Top of Excerpted data

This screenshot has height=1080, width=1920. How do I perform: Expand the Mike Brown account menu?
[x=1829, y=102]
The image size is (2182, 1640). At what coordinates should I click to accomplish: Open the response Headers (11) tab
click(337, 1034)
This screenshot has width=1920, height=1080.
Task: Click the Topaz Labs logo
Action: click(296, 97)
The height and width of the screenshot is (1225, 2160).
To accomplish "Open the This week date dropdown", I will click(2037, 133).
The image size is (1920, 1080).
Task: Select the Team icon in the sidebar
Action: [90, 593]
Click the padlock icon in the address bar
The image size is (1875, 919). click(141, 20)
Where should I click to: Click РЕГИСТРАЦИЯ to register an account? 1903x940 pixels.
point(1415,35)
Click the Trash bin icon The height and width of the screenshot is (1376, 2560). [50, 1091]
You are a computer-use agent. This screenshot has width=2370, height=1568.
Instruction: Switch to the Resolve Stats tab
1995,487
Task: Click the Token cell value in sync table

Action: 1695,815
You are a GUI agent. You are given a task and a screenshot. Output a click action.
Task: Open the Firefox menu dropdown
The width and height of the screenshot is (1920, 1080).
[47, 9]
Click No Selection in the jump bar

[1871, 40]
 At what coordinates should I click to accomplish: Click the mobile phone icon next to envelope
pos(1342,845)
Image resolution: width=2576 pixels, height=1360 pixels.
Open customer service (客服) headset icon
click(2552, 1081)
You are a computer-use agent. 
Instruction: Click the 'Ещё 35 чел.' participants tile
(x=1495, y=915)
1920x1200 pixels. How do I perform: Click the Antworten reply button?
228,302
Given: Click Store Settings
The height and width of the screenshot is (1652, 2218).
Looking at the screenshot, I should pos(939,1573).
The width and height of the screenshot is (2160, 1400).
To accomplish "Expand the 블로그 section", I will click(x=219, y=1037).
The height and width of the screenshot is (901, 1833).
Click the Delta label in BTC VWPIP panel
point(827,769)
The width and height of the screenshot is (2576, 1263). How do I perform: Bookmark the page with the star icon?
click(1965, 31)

Bottom of Excerpted data

### Aim of the task
Line by line, retype all of the records exactly.

### Your solution
This screenshot has height=1080, width=1920. How do I perform: Expand the Mike Brown account menu?
[x=1829, y=102]
The image size is (2182, 1640). At what coordinates should I click to accomplish: Open the response Headers (11) tab
click(337, 1034)
This screenshot has width=1920, height=1080.
Task: Click the Topaz Labs logo
Action: click(296, 97)
The height and width of the screenshot is (1225, 2160).
To accomplish "Open the This week date dropdown", I will click(2037, 133).
The image size is (1920, 1080).
Task: Select the Team icon in the sidebar
Action: [90, 593]
Click the padlock icon in the address bar
The image size is (1875, 919). click(141, 20)
Where should I click to: Click РЕГИСТРАЦИЯ to register an account? 1903x940 pixels.
point(1415,35)
Click the Trash bin icon The height and width of the screenshot is (1376, 2560). [50, 1091]
You are a computer-use agent. This screenshot has width=2370, height=1568.
Instruction: Switch to the Resolve Stats tab
1995,487
Task: Click the Token cell value in sync table

Action: 1695,815
You are a GUI agent. You are given a task and a screenshot. Output a click action.
Task: Open the Firefox menu dropdown
The width and height of the screenshot is (1920, 1080).
[47, 9]
Click No Selection in the jump bar

[1871, 40]
 At what coordinates should I click to accomplish: Click the mobile phone icon next to envelope
pos(1342,845)
Image resolution: width=2576 pixels, height=1360 pixels.
Open customer service (客服) headset icon
click(2552, 1081)
You are a computer-use agent. 
Instruction: Click the 'Ещё 35 чел.' participants tile
(x=1495, y=915)
1920x1200 pixels. How do I perform: Click the Antworten reply button?
228,302
Given: Click Store Settings
The height and width of the screenshot is (1652, 2218).
Looking at the screenshot, I should pos(939,1573).
The width and height of the screenshot is (2160, 1400).
To accomplish "Expand the 블로그 section", I will click(x=219, y=1037).
The height and width of the screenshot is (901, 1833).
Click the Delta label in BTC VWPIP panel
point(827,769)
The width and height of the screenshot is (2576, 1263). How do I perform: Bookmark the page with the star icon?
click(1965, 31)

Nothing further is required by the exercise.